While credit card creditors are normally unsecured ones, they may seek to gain a security interest in a debtor’s property by filing a civil lawsuit. In the event a judgment is obtained, the creditor may then attempt to enforce the judgment by garnishing wages, levying bank accounts or placing liens against property for the judgment amount.

Most people have mortgages on their homes, and the mortgage holder will have a senior interest in the property. When that is the case, the credit card creditor may determine that placing a judgment lien on the property may not be financially worthwhile. However, in some cases, judgment creditors will seek a property lien against the judgment debtor’s home or other property.

A judgment creditor who has a lien on the property may then seek to enforce it by forcing the sale of the home in order to recoup the outstanding balance. Even if they do not choose to sell the home, they may still be able to prevent the person from selling their property due to the lien’s encumbrance on the home. Judgments are only good for a specified number of years, but a judgment creditor can simply request that the judgment be renewed for an additional period of time.

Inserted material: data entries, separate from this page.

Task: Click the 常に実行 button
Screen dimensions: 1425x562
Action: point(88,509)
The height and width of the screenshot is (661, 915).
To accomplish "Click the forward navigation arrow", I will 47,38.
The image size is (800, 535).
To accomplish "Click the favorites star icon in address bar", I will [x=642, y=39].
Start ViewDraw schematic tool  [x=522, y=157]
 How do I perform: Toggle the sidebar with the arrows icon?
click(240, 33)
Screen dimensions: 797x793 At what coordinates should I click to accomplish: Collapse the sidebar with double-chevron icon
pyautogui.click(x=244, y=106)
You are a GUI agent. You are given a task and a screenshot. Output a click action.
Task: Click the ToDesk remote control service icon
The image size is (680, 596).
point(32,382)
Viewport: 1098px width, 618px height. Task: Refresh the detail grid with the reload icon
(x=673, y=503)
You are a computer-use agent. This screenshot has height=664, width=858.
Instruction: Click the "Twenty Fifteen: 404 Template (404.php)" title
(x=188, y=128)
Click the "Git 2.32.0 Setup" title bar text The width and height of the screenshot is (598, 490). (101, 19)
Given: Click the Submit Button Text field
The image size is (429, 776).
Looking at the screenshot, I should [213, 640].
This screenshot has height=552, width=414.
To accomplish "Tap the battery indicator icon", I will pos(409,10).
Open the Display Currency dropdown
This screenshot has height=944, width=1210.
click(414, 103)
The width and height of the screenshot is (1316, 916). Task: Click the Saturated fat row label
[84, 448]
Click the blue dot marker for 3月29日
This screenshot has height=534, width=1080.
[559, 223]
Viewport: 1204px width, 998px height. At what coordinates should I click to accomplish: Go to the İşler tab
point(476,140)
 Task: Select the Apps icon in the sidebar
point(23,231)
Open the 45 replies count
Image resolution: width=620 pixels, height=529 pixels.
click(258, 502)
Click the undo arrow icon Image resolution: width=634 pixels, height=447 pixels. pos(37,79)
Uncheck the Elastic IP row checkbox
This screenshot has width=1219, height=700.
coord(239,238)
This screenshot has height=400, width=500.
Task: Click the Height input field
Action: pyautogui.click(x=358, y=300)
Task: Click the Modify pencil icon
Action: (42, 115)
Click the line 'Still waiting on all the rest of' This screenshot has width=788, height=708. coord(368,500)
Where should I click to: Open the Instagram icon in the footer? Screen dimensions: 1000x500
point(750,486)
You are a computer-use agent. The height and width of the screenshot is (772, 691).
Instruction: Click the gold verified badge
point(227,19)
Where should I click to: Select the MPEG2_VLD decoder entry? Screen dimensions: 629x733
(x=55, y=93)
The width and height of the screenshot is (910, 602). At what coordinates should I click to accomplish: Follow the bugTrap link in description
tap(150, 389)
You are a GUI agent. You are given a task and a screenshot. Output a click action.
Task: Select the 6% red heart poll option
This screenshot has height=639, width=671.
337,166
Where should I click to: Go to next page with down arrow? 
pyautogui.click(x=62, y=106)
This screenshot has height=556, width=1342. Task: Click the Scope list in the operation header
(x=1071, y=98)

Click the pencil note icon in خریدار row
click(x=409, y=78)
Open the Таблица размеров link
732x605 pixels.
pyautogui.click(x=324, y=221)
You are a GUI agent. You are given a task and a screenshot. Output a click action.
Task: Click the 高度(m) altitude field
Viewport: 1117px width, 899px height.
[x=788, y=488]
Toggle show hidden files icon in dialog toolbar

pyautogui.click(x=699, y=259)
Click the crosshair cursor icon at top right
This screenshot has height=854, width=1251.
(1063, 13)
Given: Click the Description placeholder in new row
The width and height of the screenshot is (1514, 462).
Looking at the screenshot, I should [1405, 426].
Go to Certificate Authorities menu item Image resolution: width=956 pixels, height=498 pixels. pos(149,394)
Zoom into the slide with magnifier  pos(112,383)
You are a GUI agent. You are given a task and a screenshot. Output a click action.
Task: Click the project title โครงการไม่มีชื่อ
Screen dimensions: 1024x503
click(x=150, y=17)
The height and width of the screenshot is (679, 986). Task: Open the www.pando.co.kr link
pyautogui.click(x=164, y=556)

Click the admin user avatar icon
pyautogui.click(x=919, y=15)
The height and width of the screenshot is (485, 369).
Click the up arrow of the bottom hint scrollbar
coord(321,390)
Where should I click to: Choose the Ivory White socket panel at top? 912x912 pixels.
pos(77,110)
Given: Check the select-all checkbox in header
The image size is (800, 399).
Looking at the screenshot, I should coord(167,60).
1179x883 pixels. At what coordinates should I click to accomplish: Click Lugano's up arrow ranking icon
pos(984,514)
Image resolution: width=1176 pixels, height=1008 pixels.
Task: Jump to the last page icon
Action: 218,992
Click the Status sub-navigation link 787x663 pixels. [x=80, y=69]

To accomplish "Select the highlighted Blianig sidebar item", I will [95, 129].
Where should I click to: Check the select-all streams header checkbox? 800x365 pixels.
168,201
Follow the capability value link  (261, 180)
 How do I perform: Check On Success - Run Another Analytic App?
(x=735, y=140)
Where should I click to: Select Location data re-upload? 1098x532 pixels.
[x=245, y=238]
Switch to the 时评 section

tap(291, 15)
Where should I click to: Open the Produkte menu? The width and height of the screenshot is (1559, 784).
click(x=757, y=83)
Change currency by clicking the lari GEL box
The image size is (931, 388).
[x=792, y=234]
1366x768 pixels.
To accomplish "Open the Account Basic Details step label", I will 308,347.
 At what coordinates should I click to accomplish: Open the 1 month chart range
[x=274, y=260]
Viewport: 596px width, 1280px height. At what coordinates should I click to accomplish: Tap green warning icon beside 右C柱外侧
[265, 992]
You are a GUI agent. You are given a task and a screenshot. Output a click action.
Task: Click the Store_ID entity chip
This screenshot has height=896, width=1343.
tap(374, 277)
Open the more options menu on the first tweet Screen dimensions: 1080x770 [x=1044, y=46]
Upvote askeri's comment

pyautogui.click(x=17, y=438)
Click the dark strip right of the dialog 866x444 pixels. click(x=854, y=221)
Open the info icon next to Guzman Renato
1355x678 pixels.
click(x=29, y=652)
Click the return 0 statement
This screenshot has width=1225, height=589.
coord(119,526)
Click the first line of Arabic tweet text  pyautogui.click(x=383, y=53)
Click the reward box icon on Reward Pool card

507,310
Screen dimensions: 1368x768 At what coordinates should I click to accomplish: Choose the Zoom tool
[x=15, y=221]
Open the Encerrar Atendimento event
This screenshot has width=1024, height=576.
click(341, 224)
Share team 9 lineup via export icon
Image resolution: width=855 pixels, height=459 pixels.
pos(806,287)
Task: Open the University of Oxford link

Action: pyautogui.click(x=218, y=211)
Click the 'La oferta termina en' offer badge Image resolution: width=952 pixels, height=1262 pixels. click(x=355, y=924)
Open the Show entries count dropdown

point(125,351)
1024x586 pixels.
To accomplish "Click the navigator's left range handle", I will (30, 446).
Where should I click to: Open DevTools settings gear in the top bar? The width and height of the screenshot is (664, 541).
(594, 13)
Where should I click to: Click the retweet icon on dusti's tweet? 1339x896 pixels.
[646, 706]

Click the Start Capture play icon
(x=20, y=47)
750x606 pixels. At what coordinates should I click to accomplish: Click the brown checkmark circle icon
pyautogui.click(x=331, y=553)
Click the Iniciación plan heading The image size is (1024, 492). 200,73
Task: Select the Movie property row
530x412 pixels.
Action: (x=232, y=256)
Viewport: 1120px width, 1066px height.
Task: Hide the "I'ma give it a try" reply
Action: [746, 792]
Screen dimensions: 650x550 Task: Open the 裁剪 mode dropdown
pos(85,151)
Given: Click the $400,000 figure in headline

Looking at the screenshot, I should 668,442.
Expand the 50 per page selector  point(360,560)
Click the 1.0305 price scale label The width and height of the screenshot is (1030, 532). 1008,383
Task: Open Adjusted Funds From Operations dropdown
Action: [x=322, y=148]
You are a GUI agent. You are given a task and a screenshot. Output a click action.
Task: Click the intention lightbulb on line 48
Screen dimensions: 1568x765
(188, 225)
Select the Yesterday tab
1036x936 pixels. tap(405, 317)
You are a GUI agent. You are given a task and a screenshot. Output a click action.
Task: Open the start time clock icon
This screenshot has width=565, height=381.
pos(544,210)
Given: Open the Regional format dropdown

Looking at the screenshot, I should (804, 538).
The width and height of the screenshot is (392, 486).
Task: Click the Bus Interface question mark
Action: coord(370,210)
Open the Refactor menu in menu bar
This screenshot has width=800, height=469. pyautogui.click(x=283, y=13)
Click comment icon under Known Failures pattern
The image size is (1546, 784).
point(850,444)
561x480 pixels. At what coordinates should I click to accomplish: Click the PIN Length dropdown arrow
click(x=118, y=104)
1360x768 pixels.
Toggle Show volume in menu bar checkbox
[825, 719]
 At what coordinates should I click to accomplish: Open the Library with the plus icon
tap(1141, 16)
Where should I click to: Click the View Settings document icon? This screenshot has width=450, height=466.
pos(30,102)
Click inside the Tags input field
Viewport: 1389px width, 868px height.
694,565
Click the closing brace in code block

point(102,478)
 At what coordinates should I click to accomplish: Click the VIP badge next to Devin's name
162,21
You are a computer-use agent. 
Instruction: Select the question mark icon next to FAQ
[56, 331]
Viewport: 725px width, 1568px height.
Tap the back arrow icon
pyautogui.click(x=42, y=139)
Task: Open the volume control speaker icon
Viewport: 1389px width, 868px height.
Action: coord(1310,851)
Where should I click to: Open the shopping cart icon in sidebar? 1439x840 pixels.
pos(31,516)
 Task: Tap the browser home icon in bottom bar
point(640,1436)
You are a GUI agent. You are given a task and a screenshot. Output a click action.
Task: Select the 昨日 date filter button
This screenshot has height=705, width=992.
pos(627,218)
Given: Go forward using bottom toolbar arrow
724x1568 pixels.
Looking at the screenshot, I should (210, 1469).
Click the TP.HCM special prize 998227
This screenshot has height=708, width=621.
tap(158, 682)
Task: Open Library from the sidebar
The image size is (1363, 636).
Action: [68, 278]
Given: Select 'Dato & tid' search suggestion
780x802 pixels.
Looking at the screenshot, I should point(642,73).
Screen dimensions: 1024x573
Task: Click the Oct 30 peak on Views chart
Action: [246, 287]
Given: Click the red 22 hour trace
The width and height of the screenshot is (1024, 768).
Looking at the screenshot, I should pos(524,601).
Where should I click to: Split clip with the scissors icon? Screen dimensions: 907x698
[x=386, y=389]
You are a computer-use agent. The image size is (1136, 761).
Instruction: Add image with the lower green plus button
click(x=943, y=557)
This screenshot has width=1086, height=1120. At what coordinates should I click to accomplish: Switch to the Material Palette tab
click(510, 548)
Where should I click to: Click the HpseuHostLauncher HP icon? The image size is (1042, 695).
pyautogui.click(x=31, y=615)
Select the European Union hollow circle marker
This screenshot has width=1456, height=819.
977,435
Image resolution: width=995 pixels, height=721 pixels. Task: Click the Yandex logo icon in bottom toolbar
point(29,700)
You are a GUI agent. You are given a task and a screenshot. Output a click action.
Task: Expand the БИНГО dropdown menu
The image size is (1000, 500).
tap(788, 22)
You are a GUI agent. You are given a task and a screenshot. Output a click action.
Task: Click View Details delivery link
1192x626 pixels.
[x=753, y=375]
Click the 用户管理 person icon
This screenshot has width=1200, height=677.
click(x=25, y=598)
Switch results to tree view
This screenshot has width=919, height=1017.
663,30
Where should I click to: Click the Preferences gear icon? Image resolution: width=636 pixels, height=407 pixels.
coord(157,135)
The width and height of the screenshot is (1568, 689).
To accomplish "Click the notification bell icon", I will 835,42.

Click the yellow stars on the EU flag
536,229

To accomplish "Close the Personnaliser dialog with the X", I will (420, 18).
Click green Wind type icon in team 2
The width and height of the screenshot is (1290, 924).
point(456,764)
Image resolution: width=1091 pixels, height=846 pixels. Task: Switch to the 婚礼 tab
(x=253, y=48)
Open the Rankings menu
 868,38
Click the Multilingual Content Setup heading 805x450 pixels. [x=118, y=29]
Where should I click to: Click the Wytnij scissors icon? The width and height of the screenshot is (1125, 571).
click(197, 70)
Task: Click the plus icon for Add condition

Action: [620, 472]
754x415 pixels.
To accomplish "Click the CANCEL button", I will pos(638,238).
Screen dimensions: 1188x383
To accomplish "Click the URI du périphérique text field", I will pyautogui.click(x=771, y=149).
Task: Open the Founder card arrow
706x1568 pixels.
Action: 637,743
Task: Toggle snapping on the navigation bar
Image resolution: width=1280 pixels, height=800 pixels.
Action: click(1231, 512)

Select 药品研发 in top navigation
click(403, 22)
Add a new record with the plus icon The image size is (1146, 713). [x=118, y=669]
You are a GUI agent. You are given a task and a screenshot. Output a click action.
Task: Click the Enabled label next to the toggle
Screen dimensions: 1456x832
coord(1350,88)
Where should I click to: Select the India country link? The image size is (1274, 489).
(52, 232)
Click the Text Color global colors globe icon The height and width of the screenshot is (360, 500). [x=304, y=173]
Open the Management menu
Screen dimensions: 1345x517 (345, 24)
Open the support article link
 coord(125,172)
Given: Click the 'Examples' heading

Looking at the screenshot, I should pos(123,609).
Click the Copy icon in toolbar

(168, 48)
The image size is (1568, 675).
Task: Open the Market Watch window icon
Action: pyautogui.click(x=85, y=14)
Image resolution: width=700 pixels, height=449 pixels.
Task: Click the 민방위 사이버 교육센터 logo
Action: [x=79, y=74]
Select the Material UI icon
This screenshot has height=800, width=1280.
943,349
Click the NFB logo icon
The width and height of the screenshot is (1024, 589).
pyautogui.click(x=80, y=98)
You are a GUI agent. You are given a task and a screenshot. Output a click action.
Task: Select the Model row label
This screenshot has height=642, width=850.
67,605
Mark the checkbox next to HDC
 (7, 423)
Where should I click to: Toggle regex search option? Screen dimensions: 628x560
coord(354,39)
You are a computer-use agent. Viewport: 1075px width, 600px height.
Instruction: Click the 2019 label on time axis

People with significant and unmanageable debt may wish to avoid a credit card lawsuit or to stop one that has already been filed against them. If a debtor files a Chapter 7 bankruptcy petition, an automatic stop on further collection activities goes into effect until the estate is closed and the unsecured debts are discharged. The creditor may then not be able to make further attempts to collect on the unsecured debt. Other ways in which people may be able to avoid such lawsuits is by attempting to negotiate settlements prior to a lawsuit being filed.